While automation has increased efficiency and output, it requires a mindset change for workers used to relying on their own speed and dexterity. In the people-machine relationship, there’s a level of trust that must be earned.

“We’re getting used to working with the automation,” Stephanie said. “You’ve got to learn to trust the machines and stick with it. It’s easy to think you can beat the machine. But this was an important investment, and we can’t fall back to the old ways. I’m building up the confidence with the team that this really does work.”

The bakery also invested in slicing machinery from FoodTools to streamline the process of cutting cake layers while maintaining the uniformity needed for supermarket cakes.

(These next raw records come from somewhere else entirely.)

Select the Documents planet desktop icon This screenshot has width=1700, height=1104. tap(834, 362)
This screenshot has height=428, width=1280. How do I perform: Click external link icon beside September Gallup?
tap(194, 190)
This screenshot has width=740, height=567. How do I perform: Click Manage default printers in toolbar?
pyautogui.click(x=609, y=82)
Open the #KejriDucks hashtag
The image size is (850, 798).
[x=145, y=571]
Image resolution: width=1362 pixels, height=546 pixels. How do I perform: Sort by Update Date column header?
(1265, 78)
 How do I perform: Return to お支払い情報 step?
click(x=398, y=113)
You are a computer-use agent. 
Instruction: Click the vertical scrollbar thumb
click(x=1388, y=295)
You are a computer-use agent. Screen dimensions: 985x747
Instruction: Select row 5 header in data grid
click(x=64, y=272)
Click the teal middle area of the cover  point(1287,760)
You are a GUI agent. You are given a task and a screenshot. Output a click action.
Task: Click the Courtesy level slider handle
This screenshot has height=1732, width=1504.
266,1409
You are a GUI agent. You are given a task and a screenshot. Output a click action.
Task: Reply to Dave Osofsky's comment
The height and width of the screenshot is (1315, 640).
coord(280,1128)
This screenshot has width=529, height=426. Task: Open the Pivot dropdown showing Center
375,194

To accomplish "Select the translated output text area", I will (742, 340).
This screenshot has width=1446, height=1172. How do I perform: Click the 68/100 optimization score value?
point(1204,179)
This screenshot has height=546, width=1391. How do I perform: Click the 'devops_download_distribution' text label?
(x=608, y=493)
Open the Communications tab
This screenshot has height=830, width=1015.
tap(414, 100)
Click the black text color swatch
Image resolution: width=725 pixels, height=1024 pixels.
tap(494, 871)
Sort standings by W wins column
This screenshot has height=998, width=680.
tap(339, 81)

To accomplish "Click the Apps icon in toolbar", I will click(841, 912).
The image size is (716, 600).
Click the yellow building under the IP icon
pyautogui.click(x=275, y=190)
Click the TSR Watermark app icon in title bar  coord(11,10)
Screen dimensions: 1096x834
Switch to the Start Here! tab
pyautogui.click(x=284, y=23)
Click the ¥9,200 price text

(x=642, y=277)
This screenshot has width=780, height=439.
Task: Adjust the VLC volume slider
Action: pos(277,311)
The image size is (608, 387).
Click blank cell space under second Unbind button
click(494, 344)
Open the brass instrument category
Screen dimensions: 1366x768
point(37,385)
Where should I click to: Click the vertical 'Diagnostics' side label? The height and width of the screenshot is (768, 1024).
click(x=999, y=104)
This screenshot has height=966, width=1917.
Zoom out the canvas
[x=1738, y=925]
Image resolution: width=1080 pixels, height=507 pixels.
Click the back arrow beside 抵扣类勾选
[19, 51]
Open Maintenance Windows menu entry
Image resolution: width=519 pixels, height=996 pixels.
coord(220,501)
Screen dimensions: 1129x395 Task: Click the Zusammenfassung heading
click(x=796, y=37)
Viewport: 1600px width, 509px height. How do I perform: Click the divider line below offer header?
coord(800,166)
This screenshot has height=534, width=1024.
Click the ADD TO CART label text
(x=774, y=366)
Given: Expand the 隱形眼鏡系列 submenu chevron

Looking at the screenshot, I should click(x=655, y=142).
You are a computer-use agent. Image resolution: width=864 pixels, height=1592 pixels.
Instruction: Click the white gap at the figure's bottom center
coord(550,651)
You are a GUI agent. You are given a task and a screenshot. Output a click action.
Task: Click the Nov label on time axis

As the business grows, the status quo changes with it, and Stephanie is always developing new ideas. In fact, she spent the holiday season thinking about what the bakery could do with cake scrap because the FoodTools slicer not only streamlined the layer cake process, but it also enabled the bakery to efficiently collect the scrap.

The answer? Cake jars.

“The tops of the cakes are cut off from the slicer so nicely,” Stephanie said. “All we have to do is cut those up, and we can layer them into cake jars. I’m learning how to use these machines and optimize what we can do. All those years, I was cutting cakes by hand and never thought about processing the scraps.”

With such efficiency, Stephanie and her team can keep coming up with ideas for not only new products but also new ways to market signature items that gain a lot of attention.

“For 2024, we’re working on a platform around, ‘Every day is somebody’s birthday … is it yours?’” Stephanie said. “Most bakeries don’t really market around birthday cakes; they just do them. But I’m attacking the birthday this year.”

Production is expanding, and the Brown Sugar workforce is growing with it. Between the storefront on 75th and the factory on West, the bakery is nearing 50 employees, a mix of new hires, former Angelica’s workers, employees who stayed with the candy production and the original staff from 75th Street.

The growth comes from a combination of commitment, creativity and choosing the right partners.

“One of our best partners is Dawn Foods,” Stephanie said. “They’re absolutely amazing. Not just because they make wonderful products that are very useful to bakeries like mine, but Dawn has also been inspirational and encouraging to me as I’ve grown my business.”

From collaborating on a new signature mix used in the bakery to lending marketing expertise to revamp the Brown Sugar logo, Dawn has provided a wealth of expertise to Brown Sugar in a relationship that spans more than a decade.

That partnership has been critical for Brown Sugar’s growth. Scale, Stephanie learned, is not only about machines but also about the right product development.

“I made a decision to work with Dawn mixes early on,” Stephanie said. “The reason I did that is because there’s just no way to scale if you’re working completely from scratch. You just can’t be a scratch bakery at scale.”

Working with Dawn, Stephanie developed a custom mix for the Brown Sugar brand to market direct to consumers in grocery stores later this year.

It all comes from a mindset that’s been foundational from the very beginning.

“I’ve always thought big, even when we were small,” she said.

Now that Brown Sugar has baking and candy making capabilities under one roof, the ideas just keep coming. One of Brown Sugar’s first forays into candy was the “Turtzle,” a signature pretzel version of the Turtle candy.

But lately, one of the biggest sellers on the candy side is chocolate-covered potato chips, made on the enrobing machine Brown Sugar inherited with the building. And that’s just the beginning; during little pockets of downtime, the team tinkers with what could be the next enrobed baked good or candy treat and new creations that might top the custom cakes sold on 75th Street.

So, what’s next for a bakery that’s always focused on the next big thing?

“I want to open more stores, but I want to do it uniquely,” Stephanie said. “I love popping up in chains like Nordstrom and Macy’s, but I would love to see Brown Sugar as a fixture on State Street or Michigan Avenue. Couldn’t you see it? We could be like a Lancôme counter … but with a different type of something that smells just as good.”